**Fragmento para leer**
*****

A Aurore Dupin, baronesa de Dudevant, no le dejaban ni administrar sus propiedades, ni vestir pantalones, ni montar a caballo a horcajadas, ni divorciarse, ni mucho menos publicar las historias que escribía. Daba igual su título nobiliario, de quién fuera hija o la calidad literaria de la que hiciera alarde. En la muy conservadora sociedad francesa de la primera mitad del siglo XIX solo importaba una cosa: era una mujer.
Mala situación, sobre todo para una persona que a todas luces demostraba ser un portento literario y que, lamentablemente, estaba casada con un hombre que dilapidaba su fortuna familiar, llegaba a casa borracho, la golpeaba y la violaba por las noches —costumbre que también tenía con las mujeres del servicio—.
En La joven George Sand, miniserie francesa de cuatro episodios que trae Filmin a España este martes 5 de agosto, asistimos a cinco años clave de la vida de la escritora Aurore Dupin, quien más tarde sería conocida por su seudónimo, George Sand (París, 1804 - Nohant, 1876). En ese lustro —de 1831 a 1835— huye de su marido rumbo a París, se enfrenta a las reservas de la élite literaria a aceptar a una mujer como su igual y, finalmente, logra la separación legal de su matrimonio, lo que la convierte, por fin, en un individuo libre.

*****

**Datos proporcionados**
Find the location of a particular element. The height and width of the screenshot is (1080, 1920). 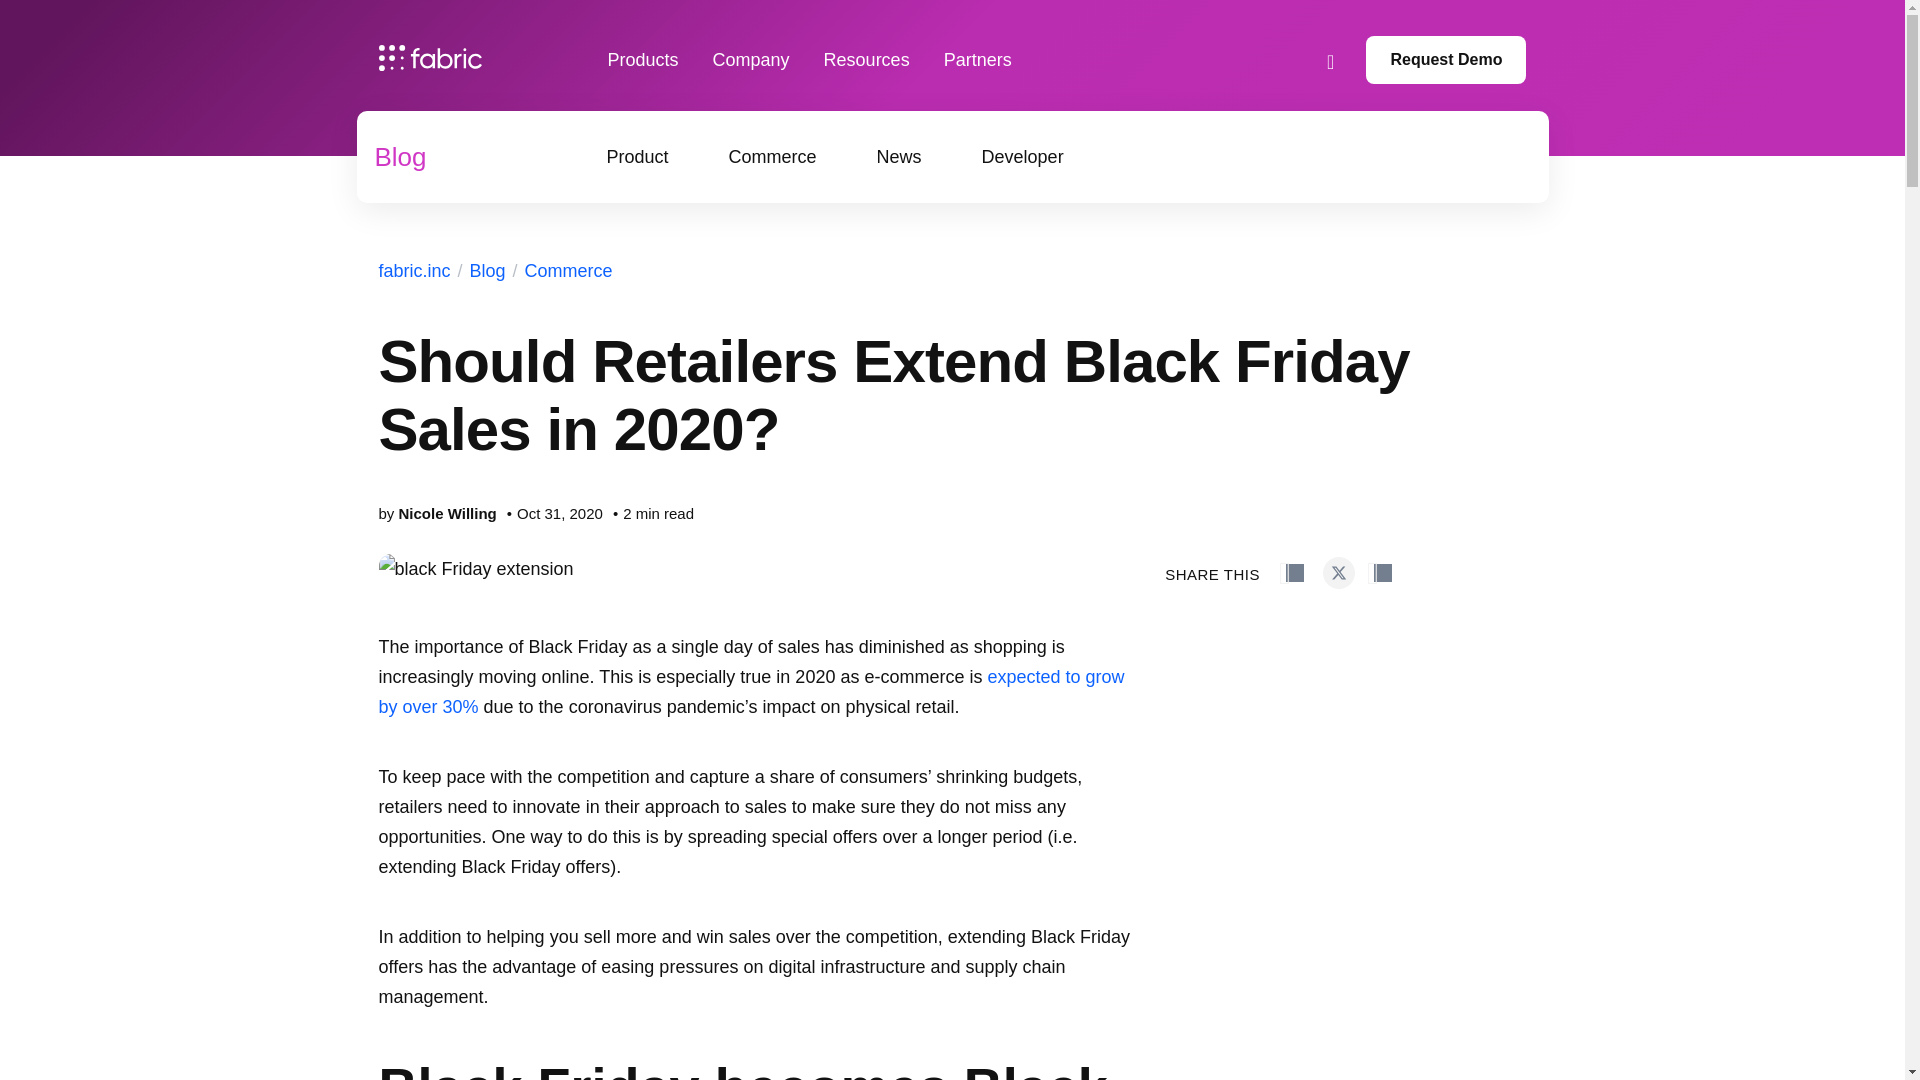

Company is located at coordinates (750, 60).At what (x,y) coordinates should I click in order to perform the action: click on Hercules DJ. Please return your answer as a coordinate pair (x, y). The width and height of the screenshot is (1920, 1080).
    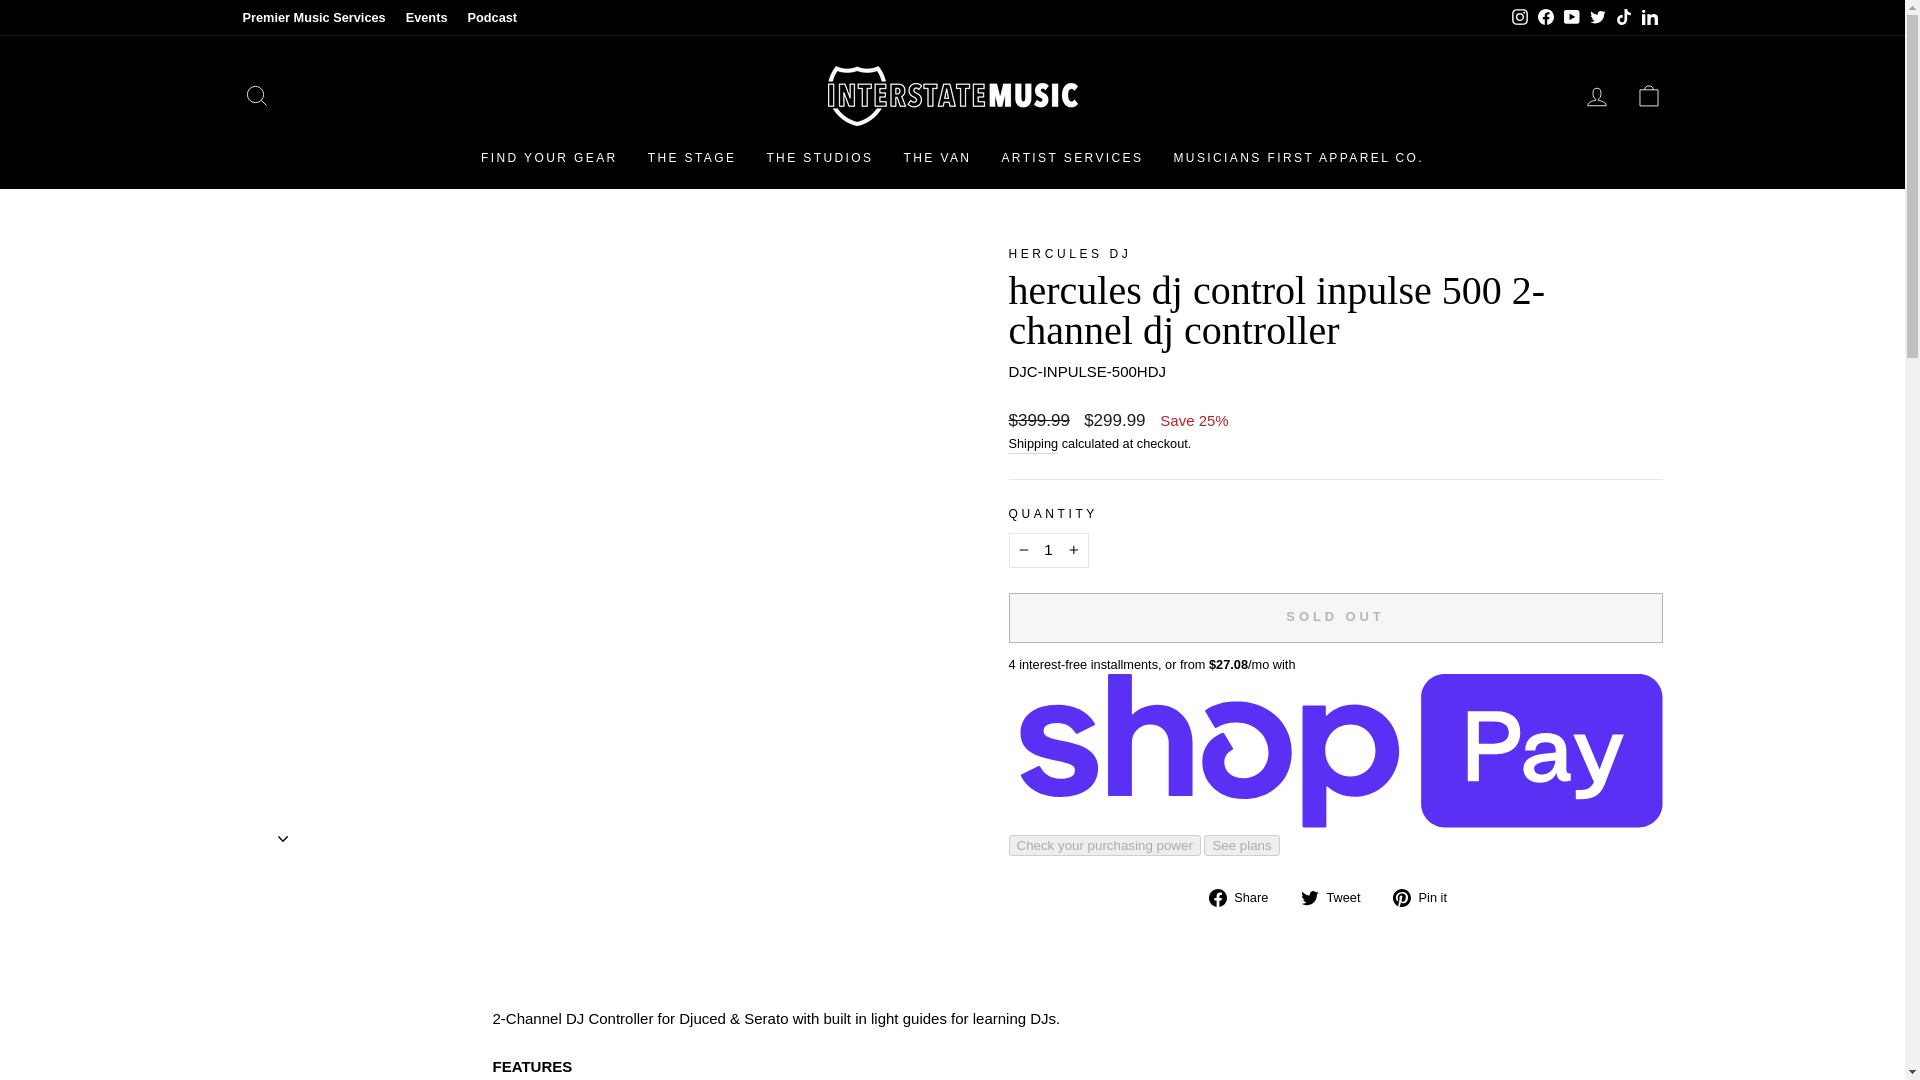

*****

**Tareas**
**A.** Según el fragmento sobre George Sand, ¿qué años abarca el lustro de la vida de la escritora que muestra la miniserie?
**B.** Continúe el fragmento sobre George Sand a partir de su última oración.
Las líneas no son necesarias para realizar lo que se pide.

**Resultados**
**A.** De 1831 a 1835.

**B.**
La personalidad de Aurore Dupin siempre había destacado por su naturaleza rebelde. De casta le viene al galgo: era nieta de la aristócrata María Aurora de Sajonia, de la que heredaría sus dominios (incluido el palacio de Nohant). Una mujer laica reconocida por su ideología en sintonía con los trabajos de Voltaire que abogó por la participación del género femenino en la vida cultural y política.
Una mezcla explosiva para alguien como su marido, Casimir Dudevant, con el que Aurore se casó a los 18 años. Violento y dado a la bebida, en ningún momento toleró convivir con una esposa que insistía en dar muestra de actitudes que en la Francia de aquel entonces estaban mal vistas en las mujeres. ¿Qué era eso de enfrentar sus decisiones, de condenar sus hábitos o incluso de montar a caballo como un hombre? Pronto, la vida se convirtió en un infierno para Aurore, que se negaba, por mucho que la golpearan y abusaran de ella, a someterse a los designios de su marido.
Aurore conoce en aquella época al jovencísimo escritor Jules Sandeu en una de las cenas que organiza en su palacio cuando su marido no está presente. El lampiño autor es todo lo que no puede ser Casimir: rebelde, refinado, de una vitalidad ardiente que estalla en sus ojos cuando la mira. La conexión es inmediata y, al hacerse la situación con su marido insostenible, la escritora en ciernes huye a París con su amante.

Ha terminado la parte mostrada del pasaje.